Exercise aim
Give the data again exactly as it appears.

Data for processing
************

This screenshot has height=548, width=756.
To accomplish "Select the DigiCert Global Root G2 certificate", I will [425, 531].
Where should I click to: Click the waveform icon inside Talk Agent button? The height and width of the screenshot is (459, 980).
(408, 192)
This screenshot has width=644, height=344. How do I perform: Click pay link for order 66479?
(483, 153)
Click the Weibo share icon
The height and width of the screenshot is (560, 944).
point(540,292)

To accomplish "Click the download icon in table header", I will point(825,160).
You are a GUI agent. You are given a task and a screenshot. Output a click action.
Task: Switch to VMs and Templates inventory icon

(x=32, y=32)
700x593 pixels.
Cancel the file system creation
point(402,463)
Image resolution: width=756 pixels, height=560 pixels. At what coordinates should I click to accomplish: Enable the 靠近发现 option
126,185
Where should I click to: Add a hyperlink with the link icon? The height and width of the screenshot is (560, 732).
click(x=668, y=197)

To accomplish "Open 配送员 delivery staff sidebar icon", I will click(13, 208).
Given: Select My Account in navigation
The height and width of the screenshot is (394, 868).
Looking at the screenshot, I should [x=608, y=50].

************

Solved exercise
This screenshot has height=548, width=756.
To accomplish "Select the DigiCert Global Root G2 certificate", I will [425, 531].
Where should I click to: Click the waveform icon inside Talk Agent button? The height and width of the screenshot is (459, 980).
(408, 192)
This screenshot has width=644, height=344. How do I perform: Click pay link for order 66479?
(483, 153)
Click the Weibo share icon
The height and width of the screenshot is (560, 944).
point(540,292)

To accomplish "Click the download icon in table header", I will point(825,160).
You are a GUI agent. You are given a task and a screenshot. Output a click action.
Task: Switch to VMs and Templates inventory icon

(x=32, y=32)
700x593 pixels.
Cancel the file system creation
point(402,463)
Image resolution: width=756 pixels, height=560 pixels. At what coordinates should I click to accomplish: Enable the 靠近发现 option
126,185
Where should I click to: Add a hyperlink with the link icon? The height and width of the screenshot is (560, 732).
click(x=668, y=197)

To accomplish "Open 配送员 delivery staff sidebar icon", I will click(13, 208).
Given: Select My Account in navigation
The height and width of the screenshot is (394, 868).
Looking at the screenshot, I should [x=608, y=50].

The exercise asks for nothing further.